И тут я заподозрил подвох.
Как бы неподвижно он ни стоял (сослагательное наклонение; не беспокойся, я тебя научу, увидишь, как приятны для слуха эти плавные сочетания…) итак, как бы неподвижно он ни стоял, внутри у Жереми все кипело. В который раз этот господин попался на собственный крючок. Я прекрасно знал это его выражение. Обычно оно предваряло какую-нибудь несусветную чушь.
– Бен, тут такое дело…
Именно, то самое.
– Не знаю, как и сказать тебе.
Жюли отложила ручку и встала из-за стола. Она посмотрела на Джулиуса и указала ему на дверь:
– Мужской разговор, это не для собак, Джулиус. Нужно соблюдать строгую конфиденциальность.
И они оставили нас совсем одних.
– Итак?
– Хочу задать тебе один вопрос.
– То есть ты полагаешь, что я смогу дать тебе ответ. Настоящий педагог должен этим гордиться.
– Перестань издеваться, Бен, мне и так трудно.
– Всем когда-то бывает трудно, Жереми.
(Обожаю подобные сентенции: никакой полезной информации, зато согревают душу тому, кто их высказывает. Я поделюсь с тобой парочкой, когда ты придешь ко мне со своими проблемами. Сам убедишься, как мне сразу полегчает.)

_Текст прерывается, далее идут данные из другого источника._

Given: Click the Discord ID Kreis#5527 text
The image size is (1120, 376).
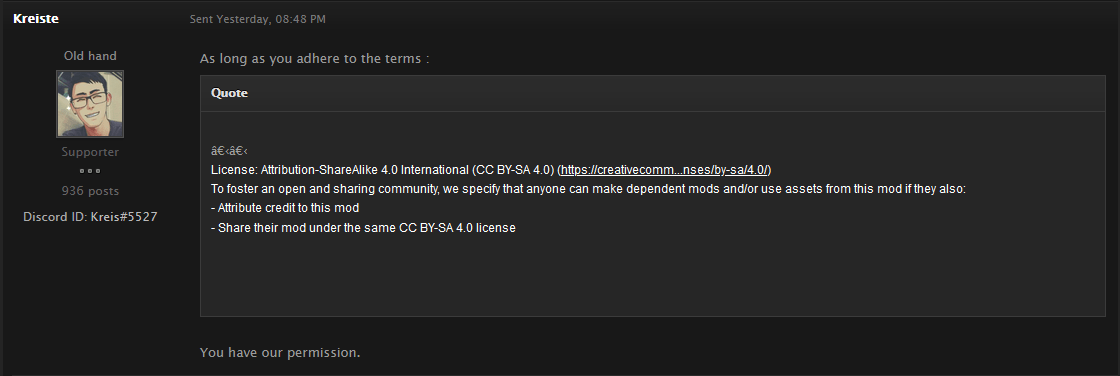Looking at the screenshot, I should coord(90,216).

Жереми как нельзя более внимательно разглядывал свои штиблеты.
– Бен, расскажи, как это делают.
– Как делают что?
– Не дури, ты отлично знаешь, о чем я.
Пальцы в ботинках заерзали, как будто ему туда насыпали раскаленных углей, уши пылали.
Пожалуй, нужно было окунуться в воду с головой, чтобы потушить этот пожар, он и нырнул:
– Детей, Бен. Скажи мне, как делают детей.
Удивление рождает молчание. Мгновение немого оцепенения – как вспышка взрыва, и пеплом и гарью, виясь и кружа, медленно оседает неверие… Но нет, Жереми, жавшийся передо мной от смущения, и не думал меня разыгрывать. Немая сцена отупения. Как такое возможно? Как подросток в конце этого века, увязшего в порнографии, в этой высокоразвитой в плане сексуальности стране, в этой столице, известной всему миру как город неги и сладострастия, в этом квартале, развращенном до крайности, и, наконец, в этой семье, где новорожденные выскакивают, как метеоры, только успевай считать, как, спрашиваю я, могло случиться, что этот подросток – мой собственный брат! – не знал элементарных вещей: процесса воспроизводства и деторождения? И это Жереми! Жереми, который в двенадцать лет мастерил бомбы! Жереми, который в прошлом году замышлял коллективное убийство всех моих сослуживцев! Жереми, который ходит в школу, где в любой перебранке начинают показывать по поводу и без повода! Жереми, который на раздражение Терезы, спокойно осведомляется, случаем, не критический ли у нее день! Жереми, который сам присутствовал при появлении улыбающейся физиономии Это-Ангела у Клары между колен! И в третий раз молчание: глубина моего потрясения сравнится разве что с морскими безднами. Я пренебрег своими обязанностями наставника, этим все и объясняется. Я позволил времени говорить вместо меня, я, как и все, думал, что детской наивности больше нет, что теперь дети с самого рождения в курсе всего, я положился на вескость слов и шокирующее откровение фотографий, я не дал места невинности, позор на мою голову! Что ж, за дело! За дело сию же минуту, чтоб мне провалиться!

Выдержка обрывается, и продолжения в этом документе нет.